Monday, December 10, 2012

A Year Has Passed

One year ago I signed up to be in a 5K in Meadowbrook here in Birmingham. It was supposed to be a beautiful day. I could walk the entire course. I was familiar with the area. Lots of great door prizes. Etc., etc. etc. Sounded okay to me.

Well, now let me insert some honest self-talk here...I did NOT want to do it. I was just starting the journey to being healthy and it was kicking my hiney. I had lost about 15 lbs so far but had such a long way to go. I had no running clothes...which was fine considering I wasn't going to be running anyway. At that point I had only walked two miles.

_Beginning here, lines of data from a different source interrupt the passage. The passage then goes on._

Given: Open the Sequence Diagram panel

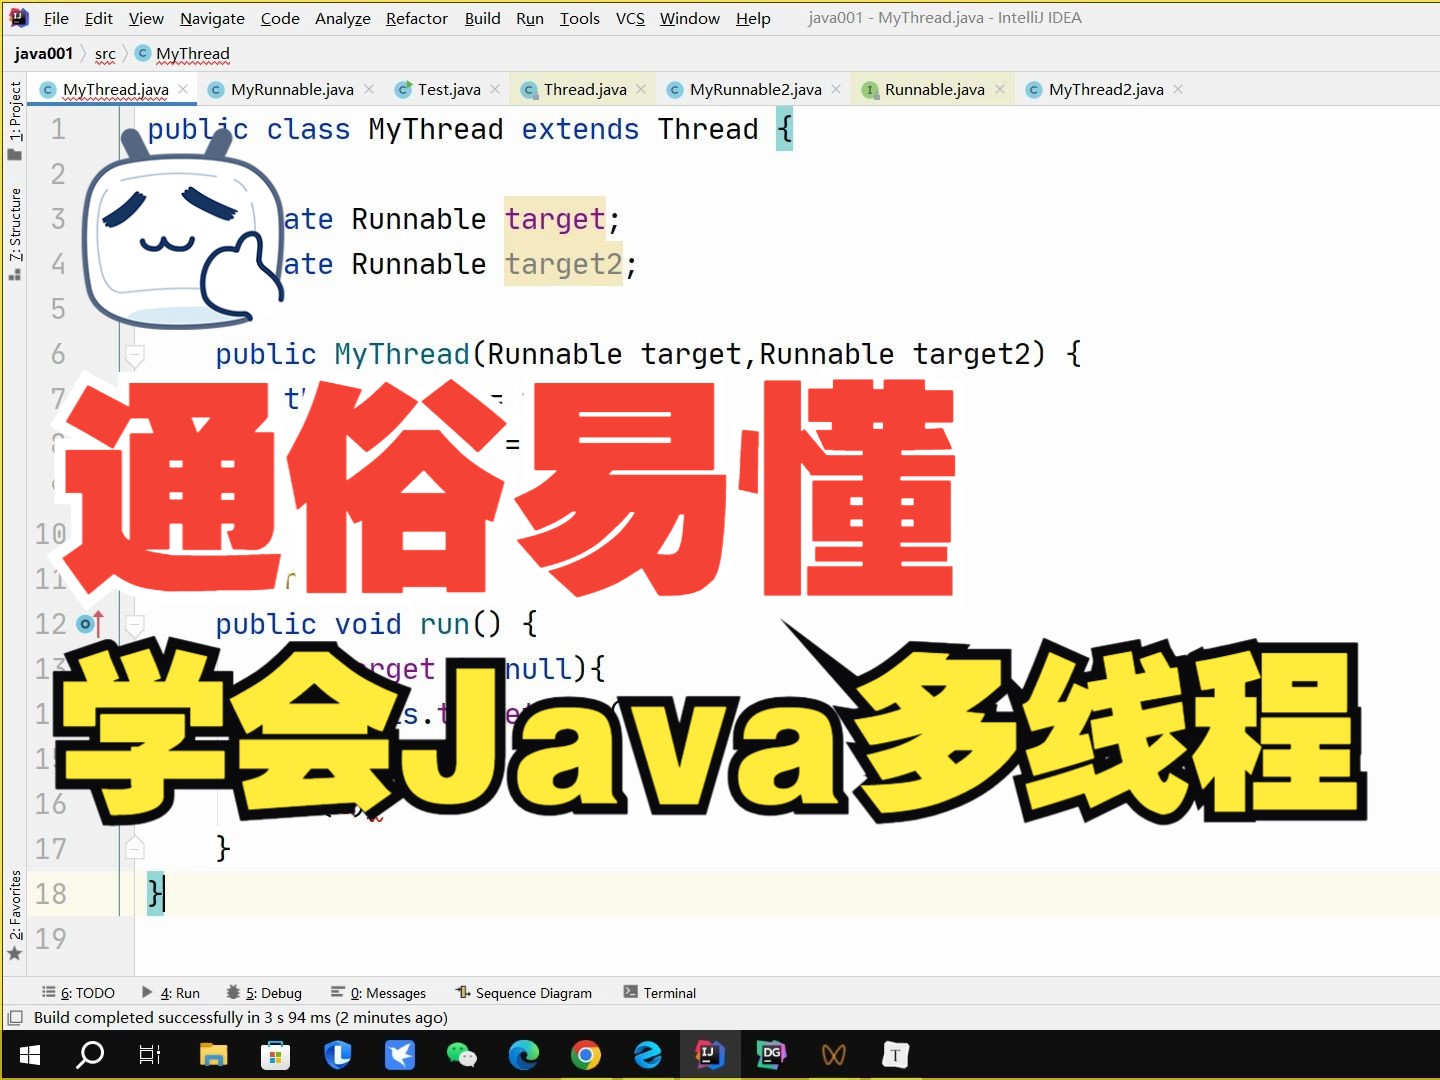Looking at the screenshot, I should [x=524, y=992].
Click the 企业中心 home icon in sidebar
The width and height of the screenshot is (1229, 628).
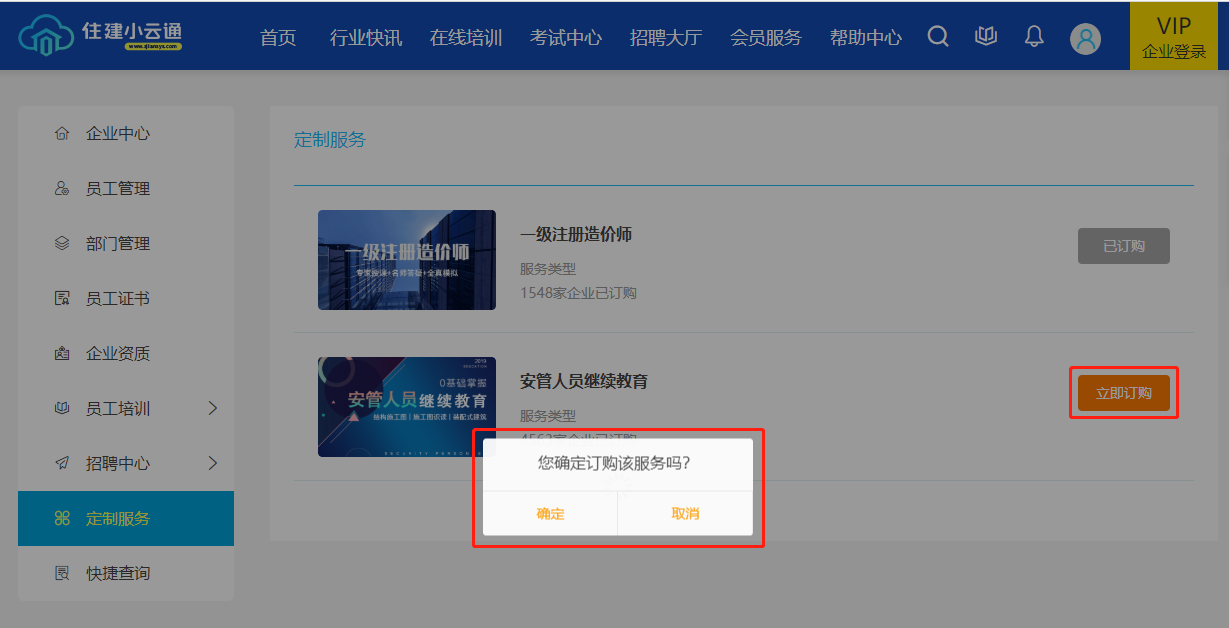62,134
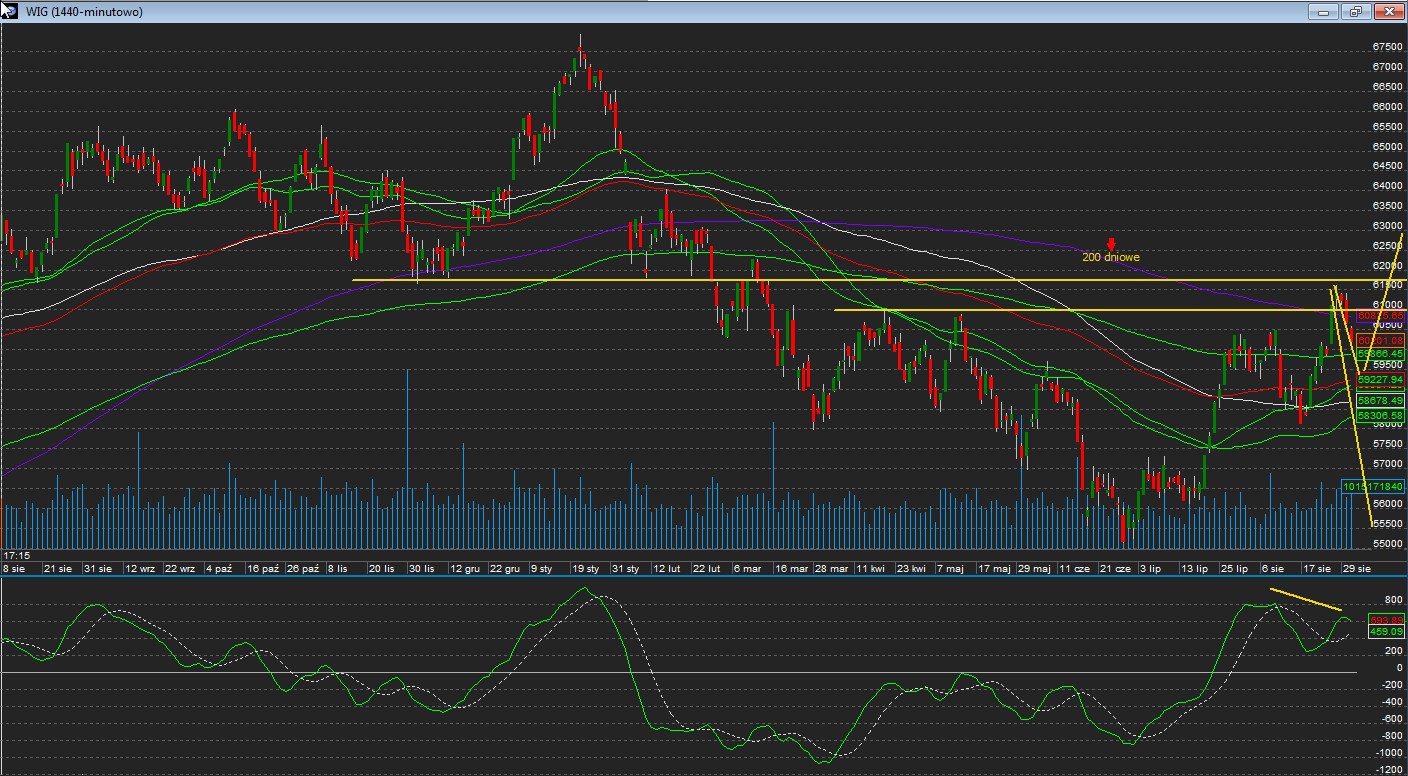Click the '19 sty' date on time axis
Screen dimensions: 1408x776
pyautogui.click(x=585, y=569)
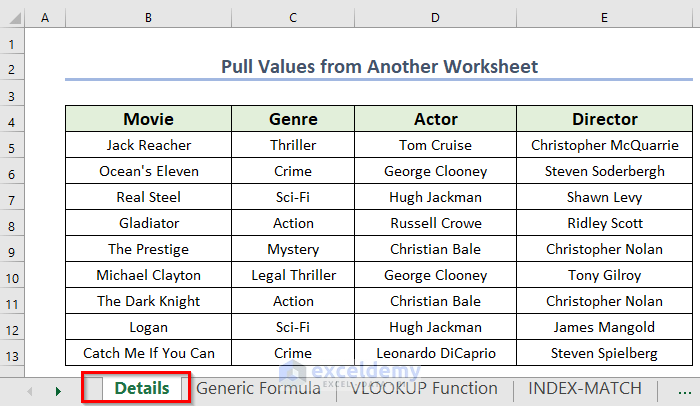Go to the VLOOKUP Function sheet

423,388
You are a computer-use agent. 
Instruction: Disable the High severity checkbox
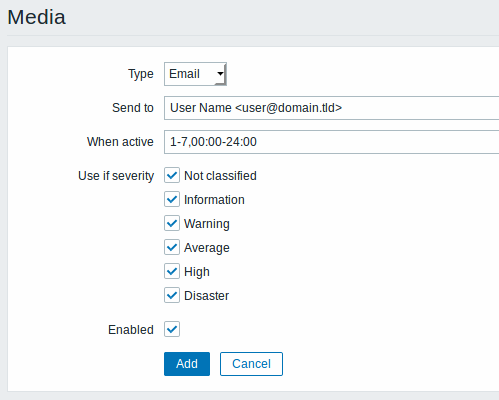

I arrive and there is a multitude of high schoolers who look like they run track on a daily basis. That does NOTHING to encourage an overweight mom of five. I see friends who are in good shape and look like they just finished running 5 miles to warm up. Jealousy and envy ensues. The desire to be like them in my physical body takes over and I feel lousy. Years of regret, bad decisions, poor choices and just outright sin come flooding back. How could I have messed up this badly and gotten to this point? Everybody has at least one issue that they struggle with...why can't I have her issue? God (AGAIN) reminds me that I'm not exactly succeeding in my own struggle...why would I want another....ummm, thanks Lord?

The race (ha...it's NO race for me) starts and I walk with one of my brothers. He's been a runner before and wants to pick it back up again. Running is NOT for me. I can barely run one minute. Did I mention I had only walked 2 miles at this point? And, I tried the couch to 5K program, and I was out of breath by the second walk point (that's less than two minutes running). We ran...VERY LITTLE...and by VERY LITTLE, I mean maybe 1/16 of a mile total. It was pitiful. I finished in over 48 minutes. That's 16 minutes per mile. The first finisher completed the race about the same time I finished the first mile. That's how slow I was.

But, I finished. And, it was the beginning of something much bigger than I could have imagined. It was the push toward running that I needed. It showed me that God would sustain me when I thought I couldn't go on. He would enable my body to develop discipline over time. He would set my foot to a trail or pavement or wherever He showed me to run. He would finish the race. I just had to be obedient to His call.

It's been the hardest journey of my life, but it has shown me God in new ways. It has given me a more intimate time with Him each day. Getting healthy for His glory has changed my outlook on life...and shown me so much more than I could have imagined a year ago.

And it began with one keystroke on the computer to find a local 5K. It started with completing a form and sending it in. And, then the first step of that race. That's how it began for me. A year later I am awed by what God has done.

Today, you can begin with one little step....what will it be?